Overbemesting vooral goed voor beurs akkerbouwers

De Nederlandse akkerbouwers luidden vandaag bij kabinet en tweede kamer (29 september 2008) de noodklok. Zij zeggen dat door het mestbeleid van de overheid de bodem verarmt. Daarom eisen ze dat er meer mest moet kunnen worden gestrooid.
Maar de akkerbouwers maken zich geen zorgen over de bodem. Ze denken vooral aan hun portemonnee die een forse tik krijgt als het mestbeleid wordt aangescherpt.

Dat zit zo: De akkerbouwers zeggen dat de bodem verarmt en dat zorgt er weer voor dat de planten onvoldoende voedsel krijgen en dus niet goed genoeg kunnen groeien.

Dat heeft volgens de boeren twee gevolgen.

In de eerste plaats is door de verarmde grond een rendabele teelt van gewassen straks niet meer mogelijk.
Dat is niet goed voor de akkerbouwers.

Ten tweede kunnen planten door de verarmde bodem niet sterk genoeg worden, en daarom moet er straks meer gif worden gespoten om de planten te beschermen tegen ziekte en plagen.
Dat is niet goed voor het milieu.

Aan deze beweringen ligt overigens geen enkel onderzoek ten grondslag. De beweringen van de akkerbouwers zijn gebaseerd op de ervaringen (geen metingen, geen cijfers) van bemestingsdeskundigen van CZAV en DLV Plant.

CZAV is een agrarische coƶperatie voor Zuidwest Nederland. DLV Plant is een onderdeel van DLV, de verzelfstandigde voormalige Landbouw Voorlichtingsdienst van het ministerie van landbouw. Dit bedrijf werkt vooral voor organisaties die de belangen van boeren en tuinders behartigen.

De Nederlandse bodem, en met name die waarop de akkerbouwers hun brood verdienen, wordt op grote schaal gebruikt om mestoverschotten van de uit haar krachten gegroeide veehouderij te dumpen.

Dat dumpen is door de Europese Unie aan banden gelegd, maar in 2005 vond de EU het toch goed dat voor een periode van vier jaar in Nederland 50% meer mest mocht worden gedumpt dan elders in Europa. Dat heet derogatie.

Die derogatie loopt volgend jaar af, en de kamer debatteert donderdag over de vraag of er weer een nieuwe aanvraag voor derogatie de deur uit moet.

De akkerbouwers vinden van wel. Echter niet omdat de bodem verarmt, maar omdat de huidige derogatie vooral een aardige bijverdienste is voor de akkerbouwers.
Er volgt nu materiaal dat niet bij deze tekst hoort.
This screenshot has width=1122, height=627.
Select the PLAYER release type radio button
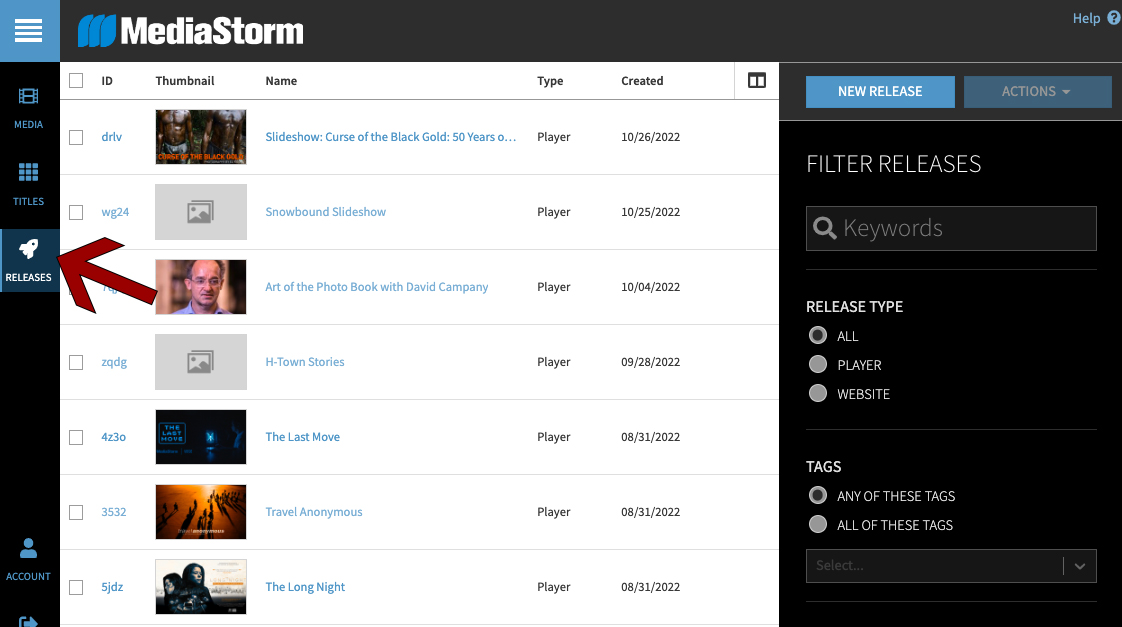click(x=818, y=364)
Varkenshouders, melkveehouders en kippenboeren hebben zoveel dieren en in vergelijking daarmee zo weinig land dat ze door de mestnormen op eigen grond de mest niet kwijt kunnen.
Voor het overschot kloppen ze aan bij de akkerbouwers. Het gaat daarbij intussen om zulke hoeveelheden dat de akkerbouwers kunnen kiezen wie ze als mestleverancier nemen.

Zo is een mestmarkt ontstaan waarbij de akkerbouwer niet betaalt om de mest te kunnen krijgen, maar de veehouder betaalt om het bij de akkerbouwer kwijt te kunnen.
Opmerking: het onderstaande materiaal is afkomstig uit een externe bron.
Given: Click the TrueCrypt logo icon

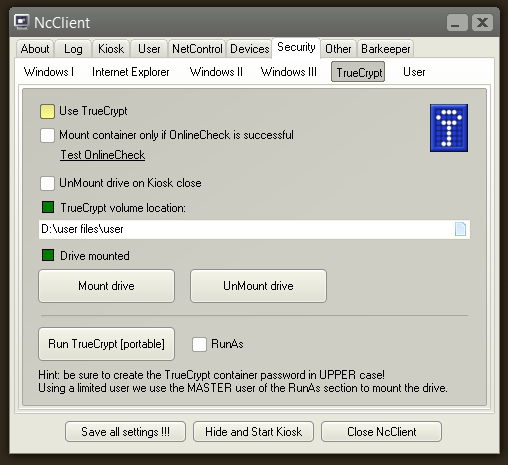Looking at the screenshot, I should click(449, 128).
Daarbij gaat het om bedragen van rond de €10 per kubieke meter mest.

Onder de derogatie mag er 45 kubieke meter drijfmest per hectare worden uitgereden. Dat is dus een inkomstenbron van €450 per hectare, plus een besparing op het aankopen van kunstmest. Een akkerbouwer met 50 hectare land kan op die manier 2250 kubiek meter mest op zijn land kwijt, en dat brengt €22.500 in het laadje.
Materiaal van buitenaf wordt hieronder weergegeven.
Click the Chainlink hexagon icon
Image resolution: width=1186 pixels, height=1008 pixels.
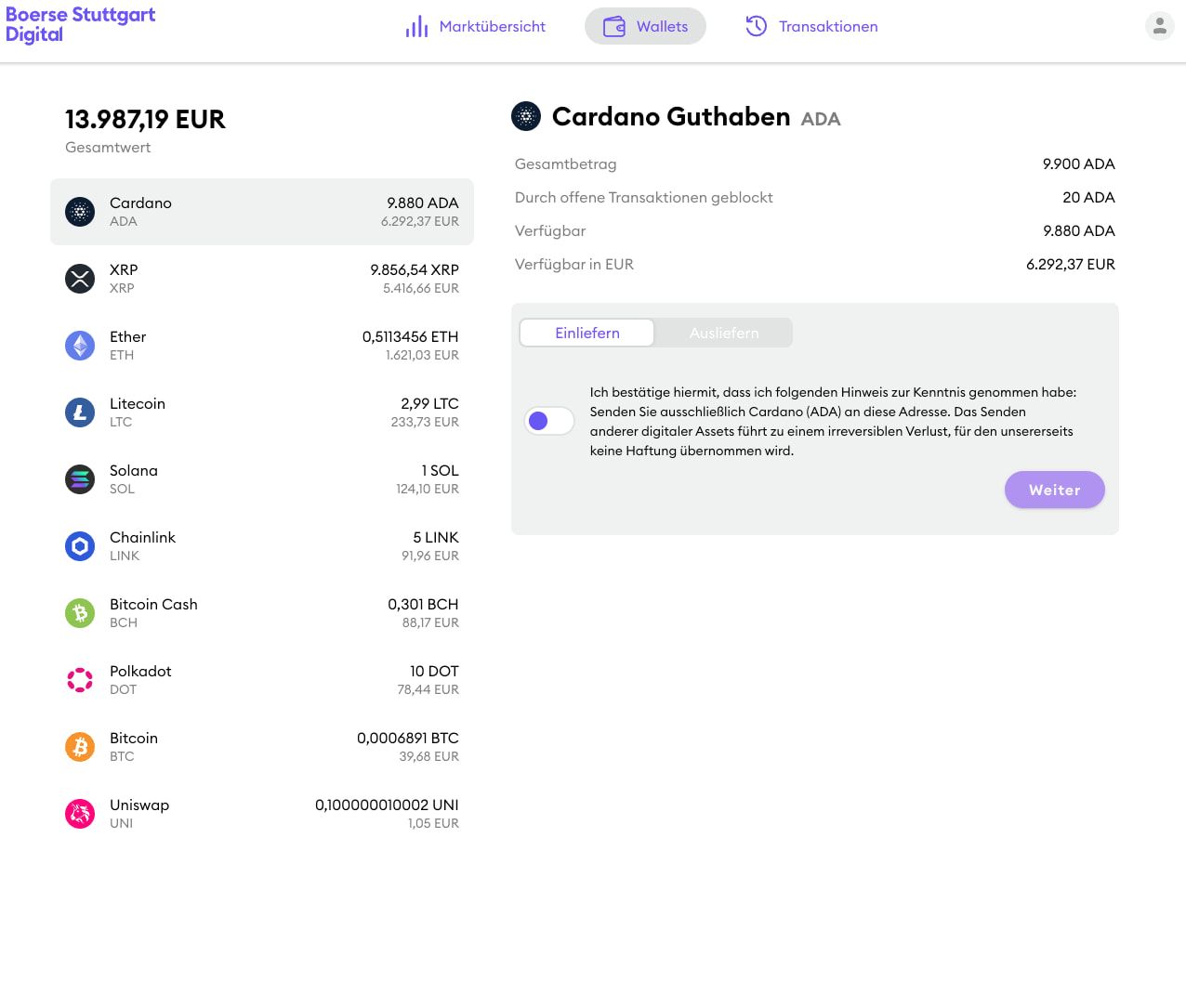[80, 546]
Als de derogatie niet wordt verlengd, mag er niet meer 45 kubieke meter maar nog maar 30 kubieke meter drijfmest per hectare worden uitgereden. Dat levert bij een prijs van €10 per kuub mest €300 per hectare op.
Voor een gemiddelde akkerbouwer met 50 hectare betekent het niet verlengen van de derogatie een inkomstenderving van €7.500 per jaar. (€15.000 in plaats van €22.500).

Daar gaat het luiden van de noodklok door de akkerbouwers om. Niet om de verarming van de bodem en de zogenaamde noodzaak om meer gif te spuiten.